Polina – „Black Swan“ als Graphic Novel?

Ist Tanz heute noch interessant oder ist er eine Kunst für Spezialisten? Ist nicht Theater ohnehin, und klassisches Ballett im Besonderen, in der Zeit von 3D und Games geradezu altmodisch? Grübel…

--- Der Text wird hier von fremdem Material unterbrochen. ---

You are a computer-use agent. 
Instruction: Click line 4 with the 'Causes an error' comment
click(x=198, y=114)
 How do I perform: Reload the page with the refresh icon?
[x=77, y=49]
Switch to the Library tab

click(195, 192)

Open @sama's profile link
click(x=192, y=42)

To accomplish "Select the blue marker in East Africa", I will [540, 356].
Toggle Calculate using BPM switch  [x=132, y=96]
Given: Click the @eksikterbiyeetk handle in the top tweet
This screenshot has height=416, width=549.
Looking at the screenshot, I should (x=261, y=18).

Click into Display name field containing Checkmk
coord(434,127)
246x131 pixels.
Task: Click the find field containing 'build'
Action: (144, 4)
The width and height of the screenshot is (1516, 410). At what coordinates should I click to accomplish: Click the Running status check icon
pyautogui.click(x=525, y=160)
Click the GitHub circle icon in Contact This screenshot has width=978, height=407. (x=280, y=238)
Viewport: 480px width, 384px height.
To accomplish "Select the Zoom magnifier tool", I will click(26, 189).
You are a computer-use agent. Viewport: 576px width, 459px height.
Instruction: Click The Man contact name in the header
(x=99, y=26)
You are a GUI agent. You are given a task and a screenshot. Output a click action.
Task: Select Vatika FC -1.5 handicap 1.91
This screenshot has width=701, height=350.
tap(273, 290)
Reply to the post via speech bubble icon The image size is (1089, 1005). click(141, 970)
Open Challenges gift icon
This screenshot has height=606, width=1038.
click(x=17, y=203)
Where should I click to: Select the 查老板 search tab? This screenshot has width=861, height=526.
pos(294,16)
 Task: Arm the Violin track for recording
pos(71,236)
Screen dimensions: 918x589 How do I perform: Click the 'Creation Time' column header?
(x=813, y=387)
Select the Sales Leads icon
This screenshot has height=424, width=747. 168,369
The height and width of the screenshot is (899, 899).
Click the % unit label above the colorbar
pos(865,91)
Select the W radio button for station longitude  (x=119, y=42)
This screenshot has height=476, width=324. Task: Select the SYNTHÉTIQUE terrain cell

Schwenken wir zurück in die 80er: die süßliche Fernsehserie „Anna“ zieht massenweise Mädchen in ihren Bann und stachelt sie an, selbst in rosa Schläppchen zu schlüpfen. Cut. Grelle Blende ins Jahr 2011. Ein verwandtes audiovisuelles Medium, das Kino, richtet erneut den Spotlight auf den Tanz, in gleich zwei Filmen. Wim Wenders verbeugt sich vor dem modernen Ballett der „Pina“ Bausch.  Und Darren Aronofsky bringt „Black Swan“ ins Kino, einen Thriller über den krankhaften Ehrgeiz einer Solotänzerin, der zum Persönlichkeitsverlust und schließlich zur Selbsttötung führt. Der Film wird ein Kassenhit. Der Grund dafür liegt vielleicht in der perfekten Visualisierung der Tanzszenen, die – zusammen mit der Musik – die Emotionen der Hauptdarstellung auf den Zuschauer überträgt und sich im Laufe der Filmhandlung delirierend steigert.
 
Ist damit nicht das letzte Wort zum Thema gesagt?
 
PolinaMitnichten. Nun gibt es endlich den Comic zur Kunstform Ballett. Der 28jährige Shooting Star der französischen Bande Déssinée, Bastien Vivès, bedient sich der im Trend liegenden Erzählform Graphic Novel, um die Entwicklungsgeschichte eines begabten Mädchens zu erzählen, die ein Ballettinternat besucht. Vergleichbar zum Film „Black Swan“ ist die Abhängigkeit der noch unfertigen, zerbrechlichen Tänzerin vom übermächtigen Choreographen mit dem Hauch des Genialischen. Wird der Maestro im Film recht klischeehaft als sadistisches Charakterschwein dargestellt, der Talent und Persönlichkeit der Tänzerin wie ein Vampir aussaugt, um seine Visionen durchzusetzen, wird die Beziehung im Comic deutlich differenzierter dargestellt.
 

Zur Handlung: Vivès orientiert sich am Werdegang der jungen Russin Polina, an deren Karriere, wobei private Erlebnisse hineinspielen. Ihre Aufnahme an einer berühmten russischen Ballettschule; der von allen bewunderte wie wegen seiner Strenge gefürchtete Ballettmeister  Bojinski; dessen Konkurrenz zu einer weiteren Pädagogin, die eine freiere Auffassung vom Tanz hat. Polina zwischen diesen beiden. Parallel zur Ausbildung die ersten Theaterauftritte am Theater. Polinas erste Liebe zu einem Tänzer und die spätere Enttäuschung über dessen Untreue. Polina tritt einer modernen Tanztruppe bei, deren Freiheiten sie nach einiger Zeit als Beschränkungen wahrnimmt. Sie flüchtet nach Berlin (die hiesige kreative Szene wird charmant beschrieben) und findet einen eigenen Weg, der sie berühmt macht.
 
Nie ganz aus den Augen verliert sie ihren Ballettlehrer Bojinski, den sie mit etwas Abstand immer mehr zu schätzen weiß. Am Ende spürt man eine Art von Befreiung durch ihr Treffen mit ihm, eine Rückkehr zu den Wurzeln.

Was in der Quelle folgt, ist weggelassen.